• _Work order_
Only the lines from the line containing "You are a computer-use agent." to the end of the material belong in the copy; set them down exactly, without pictures.
*** Opening Provided records ***
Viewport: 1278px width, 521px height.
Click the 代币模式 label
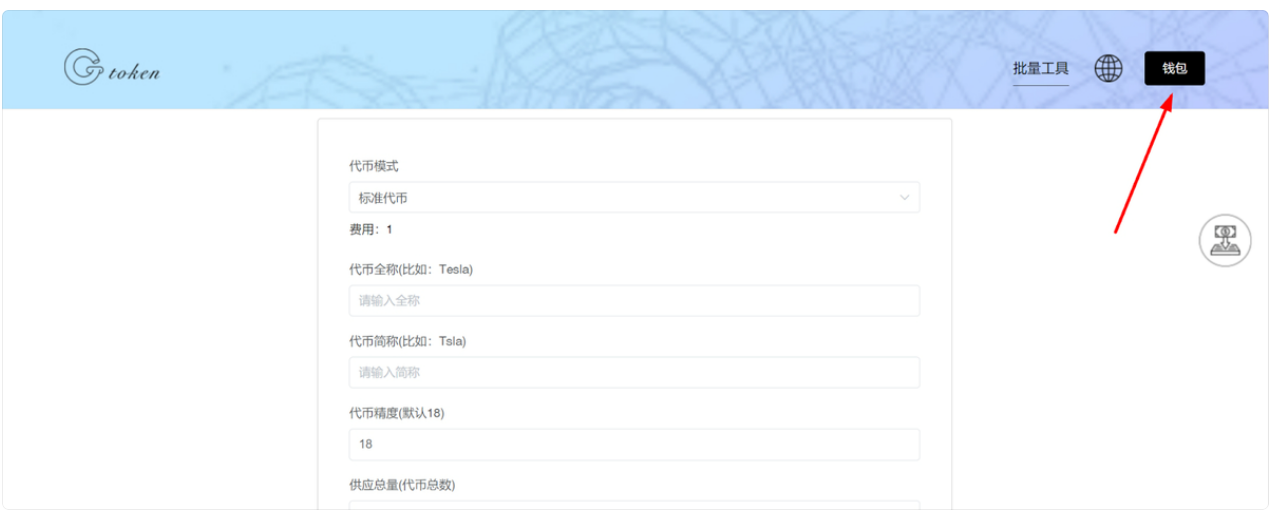click(373, 166)
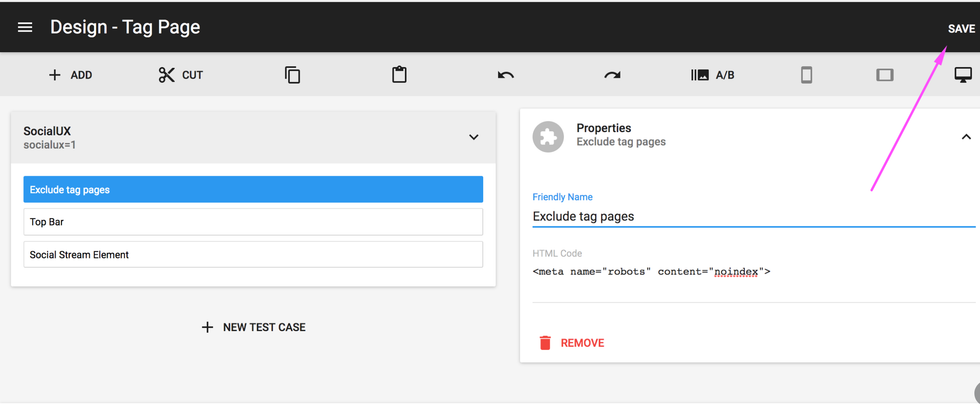Viewport: 980px width, 407px height.
Task: Open the hamburger navigation menu
Action: coord(25,28)
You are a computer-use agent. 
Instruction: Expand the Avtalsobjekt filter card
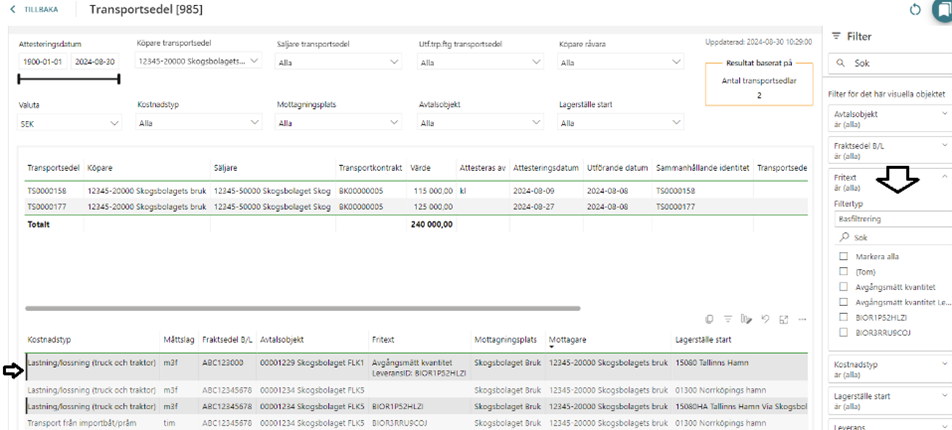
*** Closing Provided records ***
• _Written answer_
You are a computer-use agent. 
Instruction: Expand the Avtalsobjekt filter card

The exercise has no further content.